Any engagement with patients involves a cost in dollars and time. You need to think about this. And what at the limitations of the platform? What are you prepared to compromise on?
Application and orientation is important to so that people are clear of expectations. There is a one page applications that sets out role description and site guidelines, rules for participation, hat is acceptable posting and process for removal.

Offer a more formal PFCC role to all patient families. Obtain broad responses for developing programs and processes, They have department specific surveys as well as more general surveys. And they are using survey monkey for this.  They survey on things like food, nursing bedside reporting, new patient room furnishings, patient snack bag options.

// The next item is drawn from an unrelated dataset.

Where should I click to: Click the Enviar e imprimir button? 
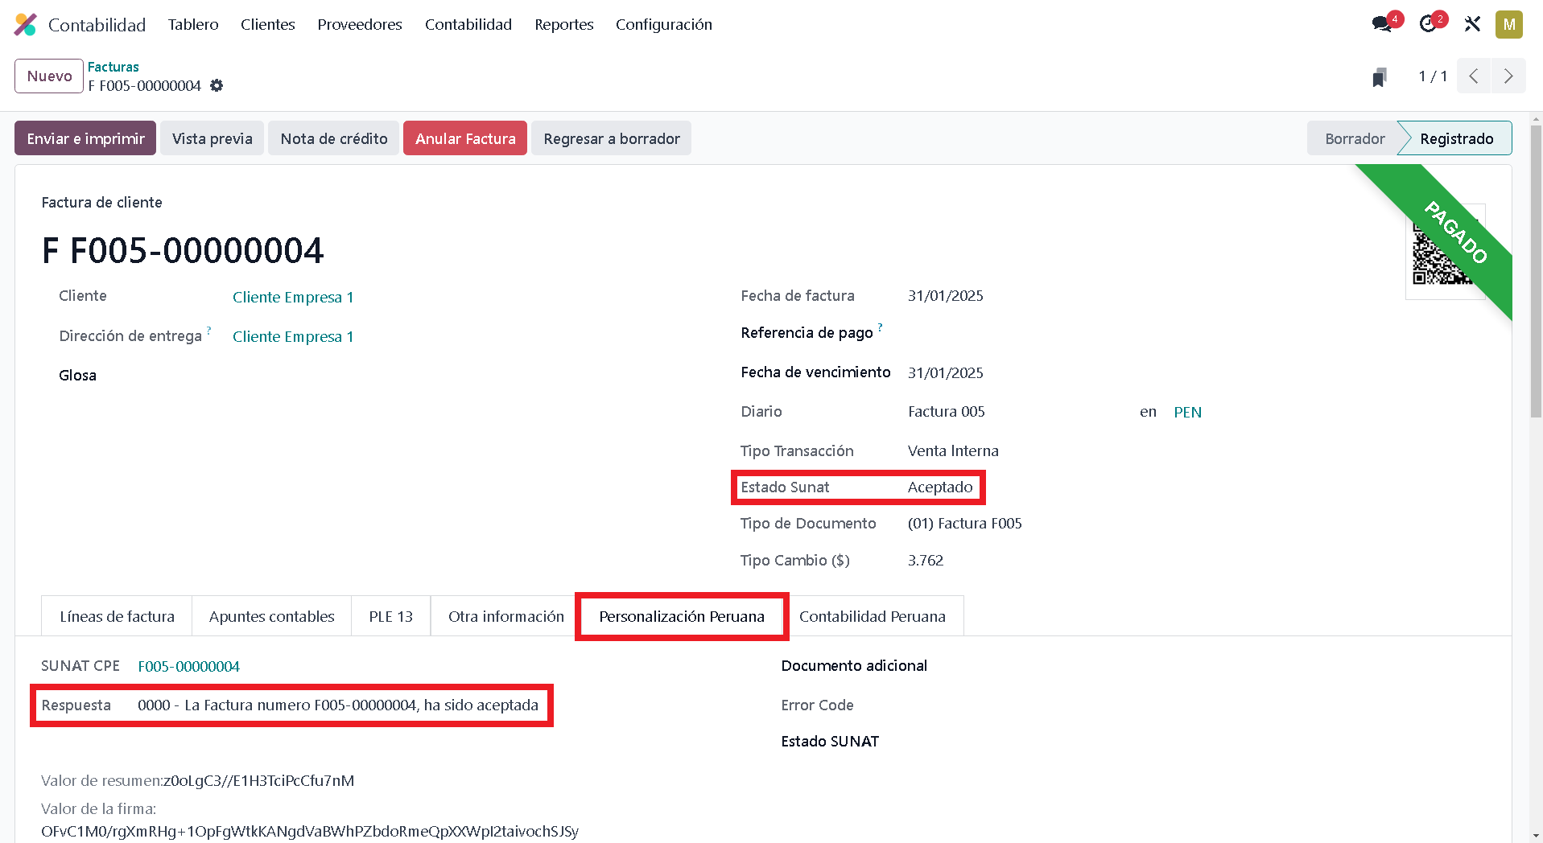point(85,138)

And also to look at the demographics of the membership of the E-Council.

Recruitment. They have 70 – 100 members. And there is an application form but membership is self-selected.  They are looking to increase their numbers. They have invited all their family centred care programs including family advisory council, parent mentoring program, quality of life steering council and family resource centre. They also use pharmacy and social work and volunteer services to promote the E-Council. They have recruiting fairs and promote this in the reception areas, housing and public areas as well as the St Jude’s newsletter. They want families in active care, after care and those survivors as well as people in bereavement. They also want the E-Council to reflect the demographics of their patient community.

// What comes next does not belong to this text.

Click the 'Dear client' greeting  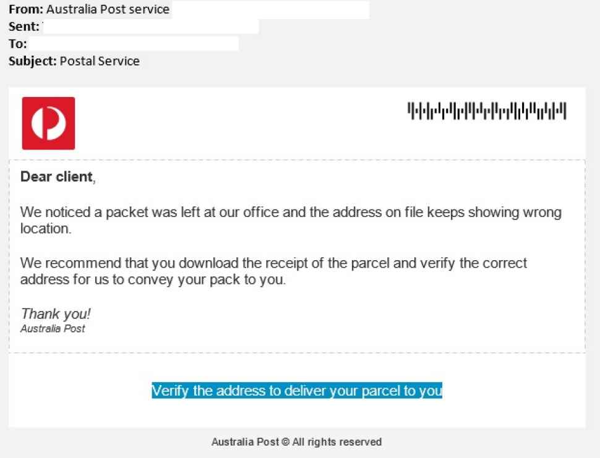pos(58,177)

Recruitment and engagement of members Is key. It is important to stay true to the purpose of the group it is not a facilitated support group, it is not for medical advice and also ot for advocacy. They note that there is a need for additional language. Spanish will be introduced as this is the second most common language spoken.

They are very keen to see members of the E-Council become members of the Family Advisory Council (FAC) as well but recognise that travel to Memphis for the month face to face meeting is not always possible for people. Distance and time commitment are really issues that prevent people from engagement in the Family Advisory Council.

The FAC has skill sets and time commitments that means that there is a selection process. So some people may not be the right fit for the FAC so they are encouraged to join the E-Council.
So people log into the site and it is private, members only. People cannot leave anonymous feedback in the current system.

Engagement survey – to find out more about the group members and identify their needs and interest. This is important also to improve the sites design and functionality. They asked questions about navigation of the site, relevance of discussion questions to their personal experiences, receiving feedback, subgroups smaller discussion groups, and interest in expert-led discussions groups. They will share the survey and the result on their website if you are interested in this.

Experiences survey to assess the diversity of members and their treatment status as well a experience with clinics services and departments.

So, if you are considering developing a Council...

They suggest you need to think about the following things -

What are you looking to achieve, consensus view or a variety of views> what is the level of influence they will have and how will this be fed into the leadership of the service? How can members submit ideas? How to prioritise and coordinate your surveys? What are you doing to ensure that the E-Council has the skills to meaningfully participate? Is there a leadership structure similar to face to face Advisory Councils? What is the process for selecting these people? Are there specific skill sets and experiences you want to target? And will you have criterial for exclusion? And what about the level of participation? How do you manage the tension between providing flexible engagement and demanding too much? And how will yu address negative comments? Who moderates the group? How do you manage emotional responses?

They use Group site (www.groupsite.com) and there is a modest monthly cost.